With maps and milestones in the front, and a cutaway diagram of the engine at the back, readers will want to board this locomotive again and again. --Jennifer M. Brown, children's editor, Shelf Awareness
Discover: A tribute to the rails to rival Brian Floca's award-winning paeans to sea (Lightship) and sky (Moonshot).
Imprisoned: The Betrayal of Japanese Americans During World War II
by Martin W. Sandler
Pulitzer Prize nominee Martin Sandler (The Impossible Rescue; the Through the Lens series) does a masterful job of tackling a complex topic, as he puts it, "one of the darkest periods in American history": the treatment of Japanese-Americans living in the United States during World War II.
Sandler makes the case that the decision to intern more than 120,000 Japanese-Americans after the attack on Pearl Harbor was not based on any potential or realized threat, but rather on perception. Text and photographs illuminate the history of Japanese-Americans in the U.S., the hysteria after Pearl Harbor, their loss of property and dignity, the condition of the relocation camps, the dedication and success of Japanese-Americans in war efforts, and the government response to those who were imprisoned during the war. The author sharply contrasts the treatment of Japanese-Americans as disloyal with the fact that they were some of the greatest contributors to the country, in business and in war, including the role of Nisei (or American-born Japanese) in the 100th Battalion and the 442nd Regimental Combat Team, and, later, the 522nd Field Artillery, a special unit that helped liberate Jews and also parts of Europe from Hitler.

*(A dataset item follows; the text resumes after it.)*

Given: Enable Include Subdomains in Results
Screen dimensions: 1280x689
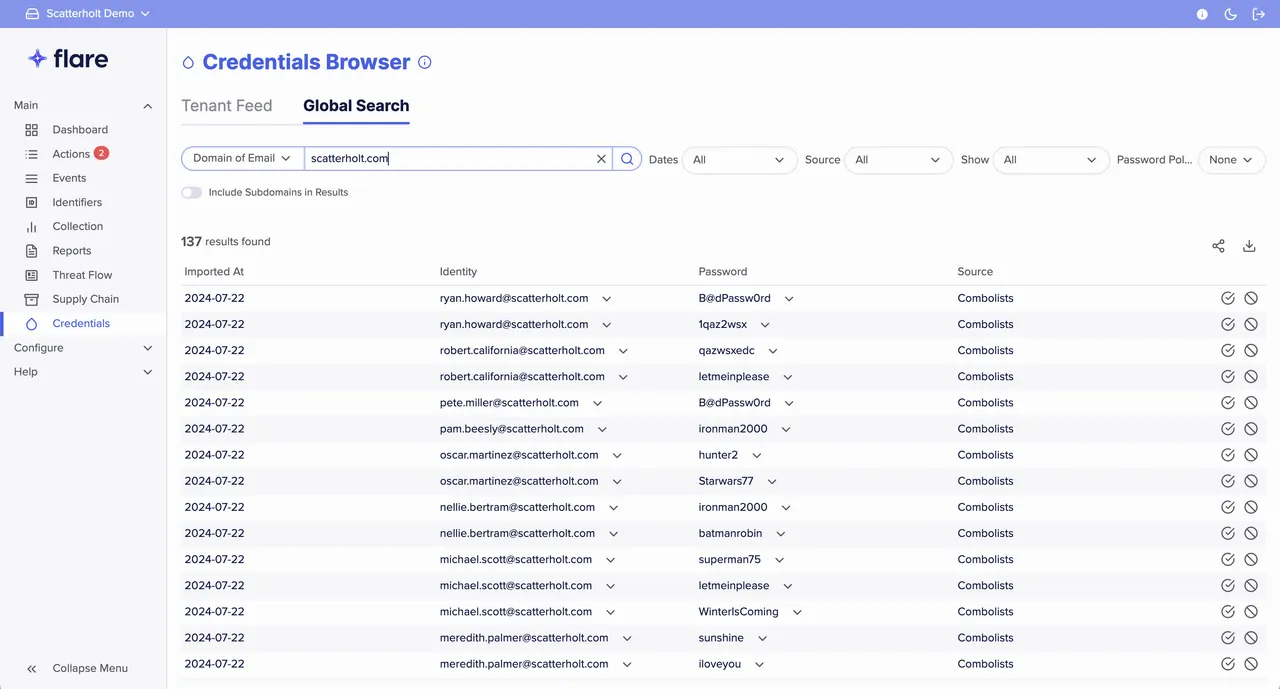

Despite the passage of the Civil Liberties Act of 1988 and President Obama's honoring of the Nisei with the Congressional Gold Medal, the impact of the relocation is still felt today. Sandler seamlessly weaves together the historical landscape and the impact that these Japanese-American felt then and now. --Susannah Richards, associate professor, Eastern Connecticut State University
Discover: A multi-dimensional and thoughtful examination of the U.S. decision to intern Japanese-American citizens by a Pulitzer Prize nominee.
Here I Am
by Patti Kim , illus. by Sonia Snchez
In this wordless graphic-format picture book, a boy discovers a world where everything is different.
Striking cartoon color panels tell the story of a family who leave their homeland and encounter foreign sites and sounds in a new country. In one early frame in the busy airport, the boy halts and spreads out his arms; readers can almost hear him screaming, "No! Stop!" But people and events continue to move onward. He carries a token in his pocket, a round red seed that brings him comfort and unleashes memories of his old home while he adjusts to his new one. His facial expressions and body language convey his moods as he observes activities in his neighborhood, travels underground (a subway map indicates he's in New York City) and sits alone on the steps at school. When the boy accidentally drops his special red seed out the window, he runs out to find it and, in doing so, begins to open up to the world around him. He and a new friend plant the seed together.
In the end, all the challenges he faces give way to positive experiences. On the final two-page spread, we see a peaceful scene, with his smiling face reflected in the water, and the book's only words: "Here I am." The universal themes in the story speak to a wide audience. Creative use of color, cartoon panels and graphic design make this story of adjusting to a new home a knockout. --JoAnn Jonas, children's librarian, freelance book reviewer
Discover: A wordless graphic novel journey of a child and family adjusting to their new home in a new country.